US 11,676,072 B1
Interface for incorporating user feedback into training of clustering model
Ramkumar Chandrasekharan, Saratoga, CA (US); William Deaderick, Austin, TX (US); Lila Fridley, San Francisco, CA (US); Ramprasad Siva Golla, San Jose, CA (US); and Shailendra Suryawanshi, San Ramon, CA (US)
Assigned to SPLUNK INC., San Francisco, CA (US)
Filed by Splunk Inc., San Francisco, CA (US)
Filed on Jan. 29, 2021, as Appl. No. 17/163,212.
Int. Cl. G06F 7/00 (2006.01); G06N 20/00 (2019.01); G06F 3/0482 (2013.01); G06F 3/0486 (2013.01); G06F 16/28 (2019.01)
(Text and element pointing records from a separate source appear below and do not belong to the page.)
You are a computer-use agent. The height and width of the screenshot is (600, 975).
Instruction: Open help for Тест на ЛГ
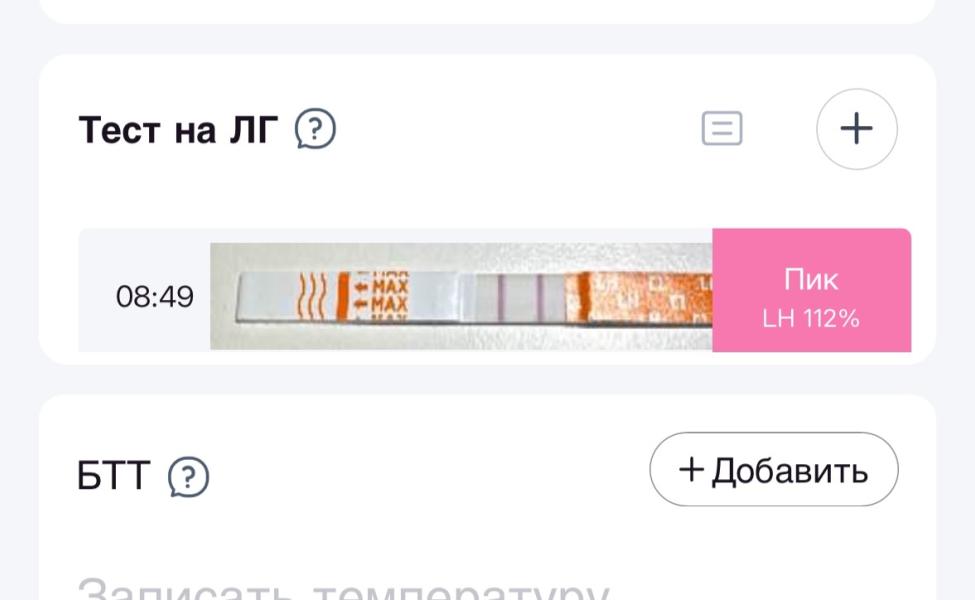pyautogui.click(x=315, y=129)
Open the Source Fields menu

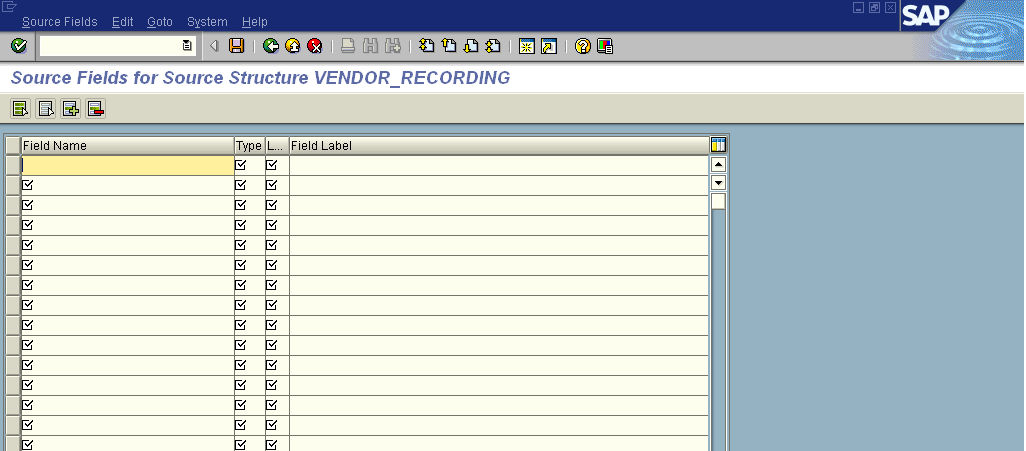[x=60, y=22]
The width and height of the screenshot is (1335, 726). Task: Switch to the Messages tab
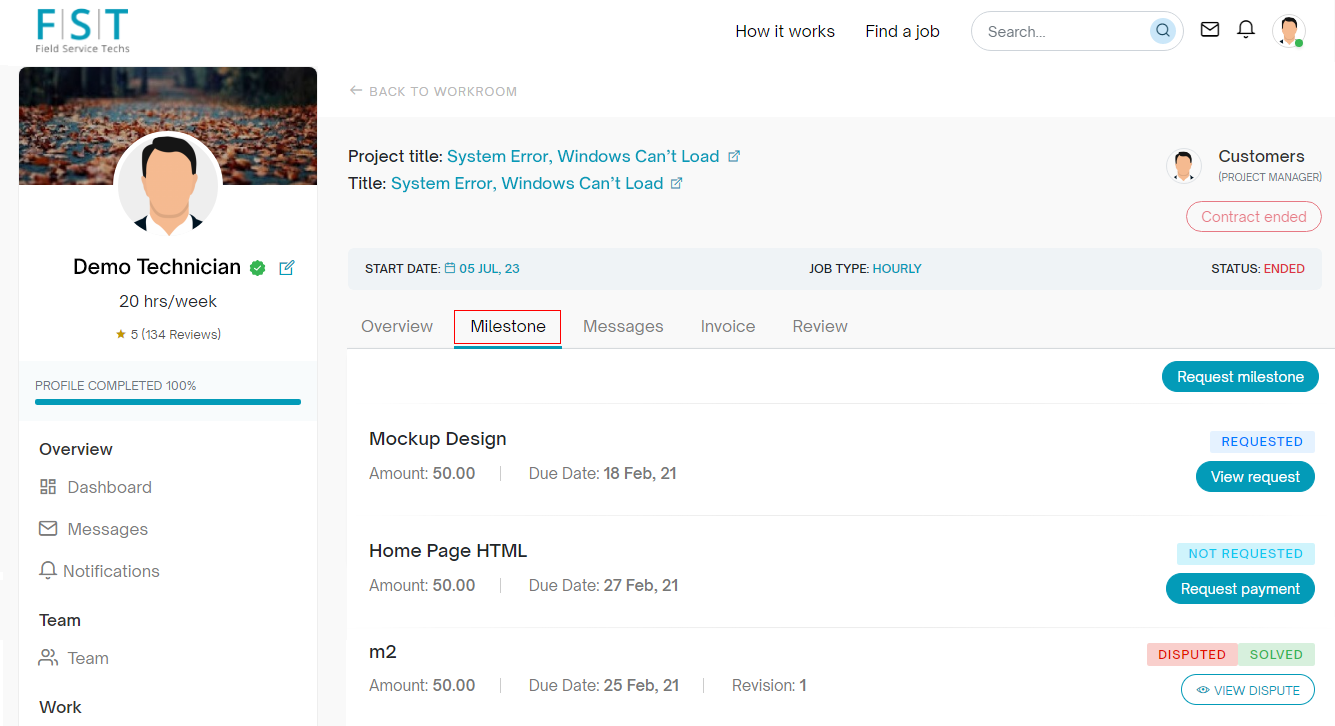point(623,326)
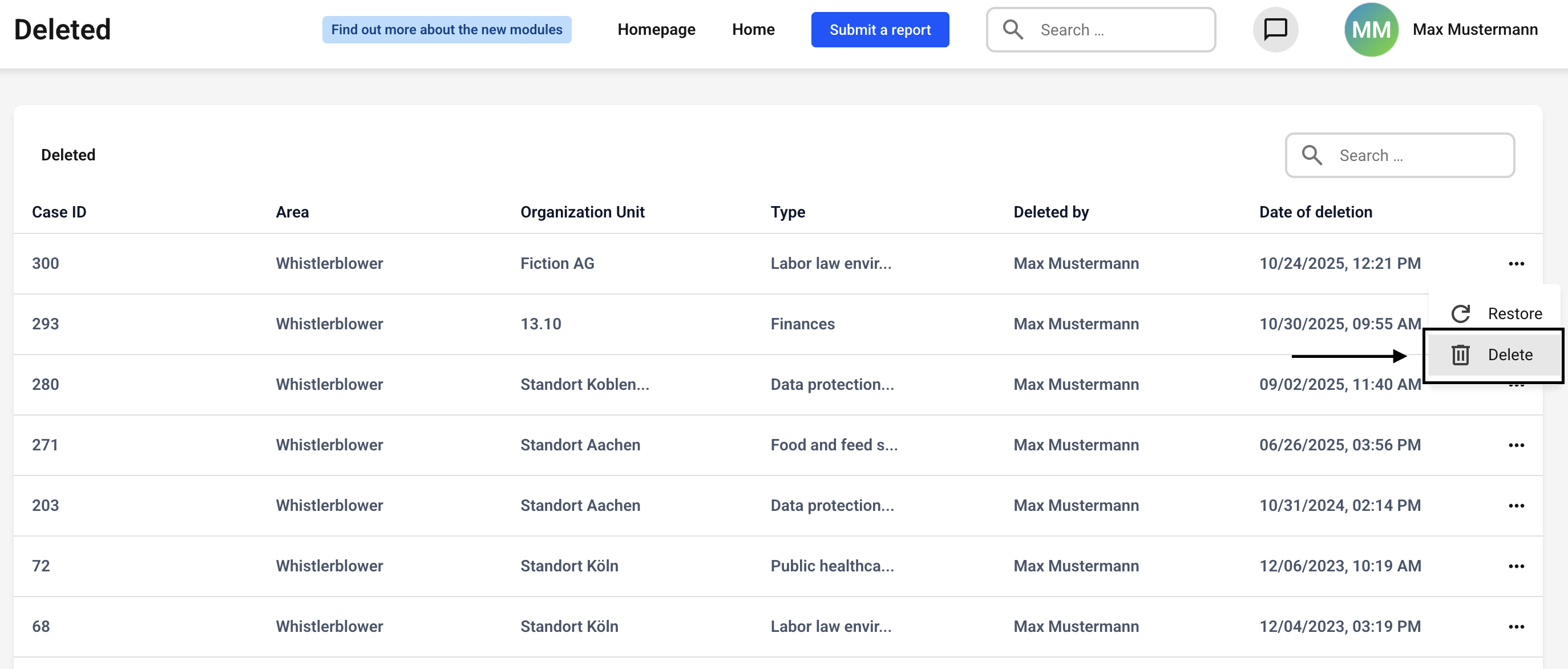The height and width of the screenshot is (669, 1568).
Task: Select Restore from the context menu
Action: click(1514, 313)
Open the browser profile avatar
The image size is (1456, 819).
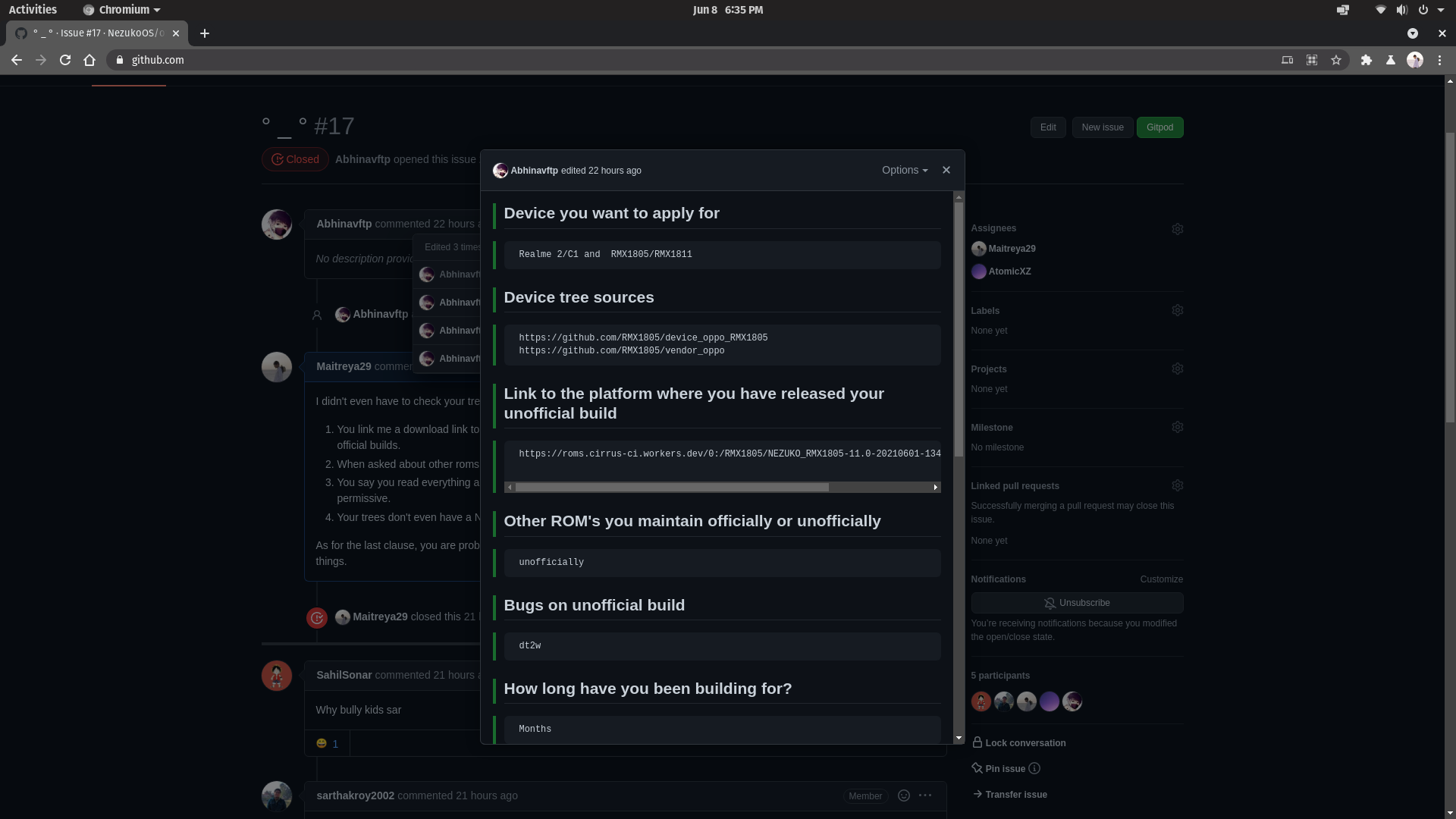tap(1416, 60)
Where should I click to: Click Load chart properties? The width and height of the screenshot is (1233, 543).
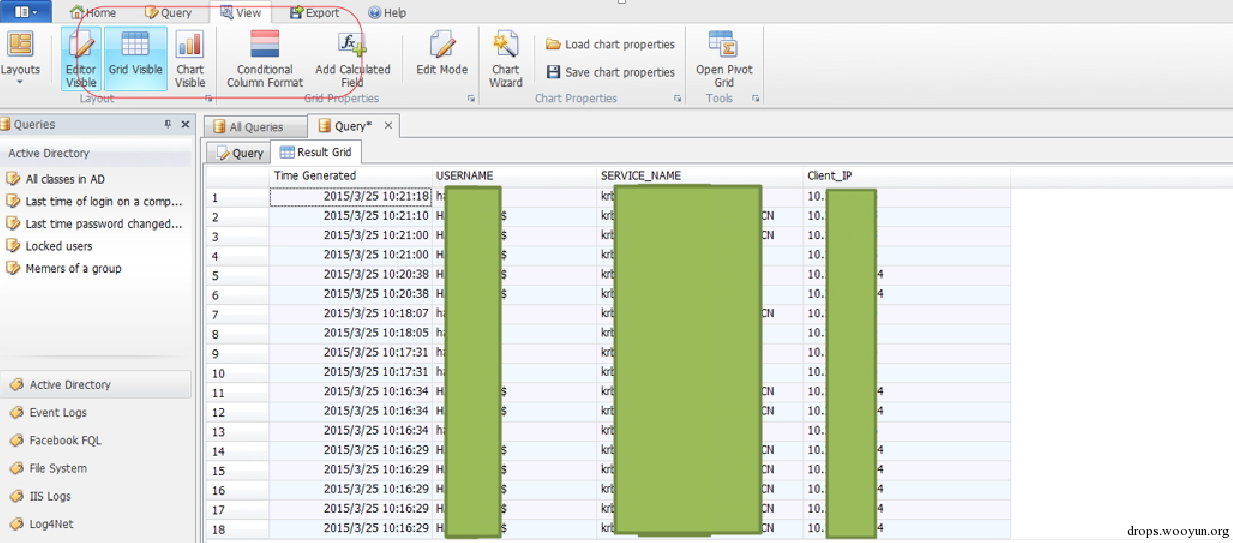(x=610, y=44)

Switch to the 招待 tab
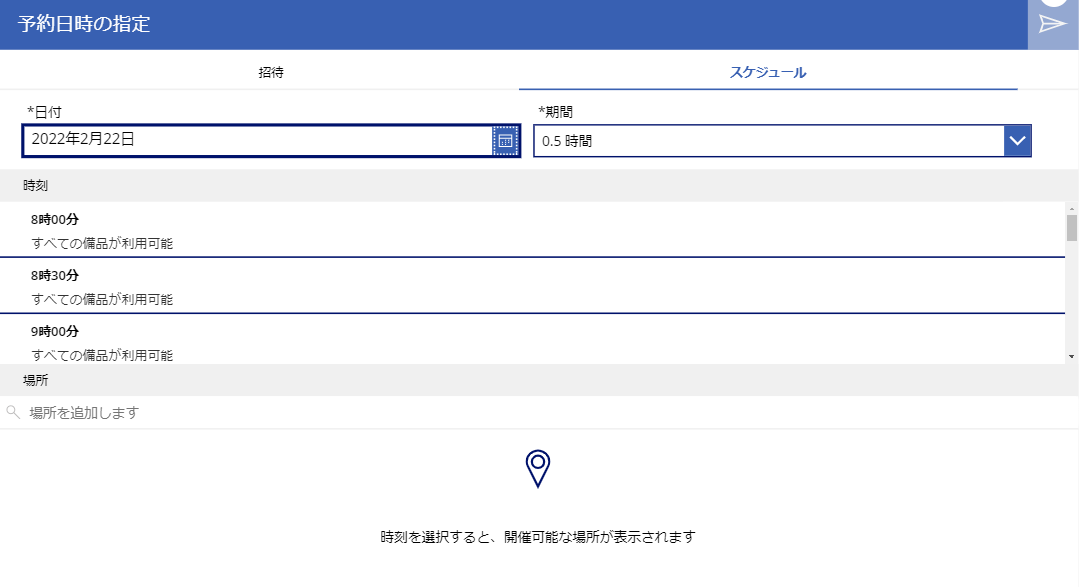coord(269,72)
CPC G06N 20/00 (2019.01) [G06F 3/0482 (2013.01); G06F 3/0486 (2013.01); G06F 16/285 (2019.01)] 20 Claims
OG exemplary drawing
 
1. A computer-implemented method comprising:
obtaining a set of events, each event representing machine data generated based on operation of a computing system;
clustering the events into episodes using a clustering algorithm applied to content of the events, wherein each episode corresponds to a subset of events clustered together according to similarities between events of the subset;
in response to user input indicating that an event of a first episode, specified by the user input is to be relocated to a second episode specified by the user input, generating, for each respective event of the second episode, a pairwise binary similarity label between the event of the first episode and the respective event of the second episode, wherein the pairwise binary similarity label indicates that the event of the first episode and the respective event of the second episode are to be clustered together;
applying the generated pairwise binary similarity labels to the clustering algorithm to generate a trained clustering model; and
applying the trained clustering model to subsequent events to group the events into episodes.